Österreichs Slalom-Asse gingen im Kampf um das Stockerl in Val d'Isere leer aus. Damit endet eine stolze rot-weiß-rote Serie in Frankreich.
Erstmals seit 2009 gibt es in Val d'Isere ein Slalom-Stockerl ohne rot-weiß-roten Athleten. Der Sieg ging an Lokalmatador Alexis Pinturault vor dem Schweden Andre Myhrer und Stefano Gross aus Italien.

Die ÖSV-Asse durften nach dem ersten Durchgang noch hoffen, als Michael Matt vor Christian Hirschbühl Fünfter war. Doch der erhoffte Sprung nach vorne gelang nicht. Matt wurde als bester Athlet aus der Alpenrepublik Fünfter, Hirschbühl landete auf Platz elf, Marco Schwarz wurde 13. US-Talent Luke Winters, im ersten Durchgang sensationell auf dem zweiten Zwischenrang, kam in der Entscheidung über Platz 19 nicht hinaus. Henrik Kristoffersen holte nach einem enttäuschenden ersten Durchgang 23 Plätze auf und verpasste als Vierter das Stockerl knapp.
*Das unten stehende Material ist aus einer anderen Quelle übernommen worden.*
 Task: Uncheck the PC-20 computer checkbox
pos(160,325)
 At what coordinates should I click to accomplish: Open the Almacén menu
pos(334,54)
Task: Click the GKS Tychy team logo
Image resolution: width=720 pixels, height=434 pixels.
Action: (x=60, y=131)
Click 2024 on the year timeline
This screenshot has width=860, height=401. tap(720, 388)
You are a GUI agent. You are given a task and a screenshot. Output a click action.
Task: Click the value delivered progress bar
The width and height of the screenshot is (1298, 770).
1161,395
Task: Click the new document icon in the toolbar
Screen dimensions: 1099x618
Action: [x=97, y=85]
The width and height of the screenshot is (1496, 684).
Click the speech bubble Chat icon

Pinturault übernimmt mit seinem Sieg auch die Führung im Gesamtweltcup von ÖSV-Star Matthias Mayer. Die Technik-Herren haben jetzt eine Pause bis zum kommenden Sonntag, dann steigt der Riesentorlauf in Alta Badia. Vorher stehen noch Speed-Rennen auf dem Programm, nämlich zunächst der Super-G in Gröden am kommenden Freitag, gefolgt vom Abfahrts-Klassiker am Samstag.